People (I think) worry about going into their unconscious minds because they are afraid to see their ‘whole’ selves. This opinion based on observation of myself only. I probably have it in my notes but it would have been in the mid-eighties. I still have the many notebooks because then as now, this is an ongoing experiment.
Once, only once, I had a shaman’s dance. The dance wasn’t very long but I will never forget its spontaneity. Fortunately, I was by myself. It was as if I were dancing with G---D or an Angel of G---D. No drugs or alcohol. Nothing of that sort. Anyway, ever since I have not much concerned myself with the legendary Satan or other evil angels.
In the dance I was beyond in sense of fear, and in the silence (except for my humming a short melody during the dance) I felt no power existed. I was nothing within Absolutely-No-Power and I still existed all the same. Wow. I haven’t thought about this for quite a while.
I have my doubts now and I had my doubts within a day after. I realized it could have been an hallucination, or just a figment of my imagination. I have felt a ‘presence in a room’ several times during my life but this is certainly not an event I ever wish for. I was tired and lying on the couch in the basement. I had turned off the television, I suppose after the local night news. I don’t remember.
I was just lying there thinking about getting up and going to bed. That was it. Then the melody in my head. I automatically got up (very unusual for me as I have never done this before or sense) and proceeded to do a little dance or jig – something to that effect. And when I stood I sensed a ‘Presence-with-a-Sense-of-another-Self-without-Power’ and I danced for a moment or two. I don’t remember how long.
Time did not exist when I danced. I call it a ‘shaman dance’ because I don’t know what else to call it even though I am no shaman. I was not ‘one with the universe’ I was less than nothing and yet I still danced. It was/is the ‘freest-most-self-less-moment’ of conscious experience in my life.

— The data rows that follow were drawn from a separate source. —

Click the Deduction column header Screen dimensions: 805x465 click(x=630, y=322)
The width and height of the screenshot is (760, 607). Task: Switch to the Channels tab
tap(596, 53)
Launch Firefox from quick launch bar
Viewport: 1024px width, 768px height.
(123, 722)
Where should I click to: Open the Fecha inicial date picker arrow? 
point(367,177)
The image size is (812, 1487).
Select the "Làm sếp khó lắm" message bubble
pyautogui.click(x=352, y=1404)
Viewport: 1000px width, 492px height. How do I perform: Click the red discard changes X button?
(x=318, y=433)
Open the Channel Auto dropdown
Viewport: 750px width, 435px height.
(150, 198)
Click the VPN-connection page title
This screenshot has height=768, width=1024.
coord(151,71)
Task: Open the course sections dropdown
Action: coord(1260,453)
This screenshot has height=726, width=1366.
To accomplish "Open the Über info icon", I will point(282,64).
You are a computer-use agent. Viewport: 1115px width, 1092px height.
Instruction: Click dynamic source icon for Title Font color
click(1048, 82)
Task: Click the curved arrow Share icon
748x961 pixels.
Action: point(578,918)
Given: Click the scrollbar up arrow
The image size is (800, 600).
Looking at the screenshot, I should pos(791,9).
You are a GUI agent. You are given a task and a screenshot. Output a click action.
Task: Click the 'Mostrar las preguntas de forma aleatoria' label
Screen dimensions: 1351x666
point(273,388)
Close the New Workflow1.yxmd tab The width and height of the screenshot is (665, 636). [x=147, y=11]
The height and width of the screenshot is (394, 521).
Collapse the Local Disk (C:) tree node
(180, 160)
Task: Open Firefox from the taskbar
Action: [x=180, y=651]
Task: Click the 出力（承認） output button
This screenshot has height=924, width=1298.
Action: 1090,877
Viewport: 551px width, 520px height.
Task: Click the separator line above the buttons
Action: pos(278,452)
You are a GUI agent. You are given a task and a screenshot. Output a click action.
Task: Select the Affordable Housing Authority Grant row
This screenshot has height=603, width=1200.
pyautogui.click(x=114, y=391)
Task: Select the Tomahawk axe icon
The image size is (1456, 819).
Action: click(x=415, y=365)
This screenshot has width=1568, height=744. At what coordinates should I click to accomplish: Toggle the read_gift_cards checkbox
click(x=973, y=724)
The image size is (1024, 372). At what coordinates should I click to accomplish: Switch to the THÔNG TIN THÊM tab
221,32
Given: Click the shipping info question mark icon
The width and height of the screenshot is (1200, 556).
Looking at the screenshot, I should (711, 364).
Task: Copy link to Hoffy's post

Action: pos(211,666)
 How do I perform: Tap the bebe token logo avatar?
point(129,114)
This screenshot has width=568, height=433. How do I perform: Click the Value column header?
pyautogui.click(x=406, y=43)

You wonder still on the ‘spiritual-like’ experience and are ambiguous about including it in a blog such as this. The event was a real and powerfully existential experience to you. You can debate the reality, for it was as a vision or dream that your real down-to-earth body and brain participated in – a spontaneously self-induced hallucination. I can go with that, especially since it makes this much more comfortable for you to acknowledge this ‘experience’ at all.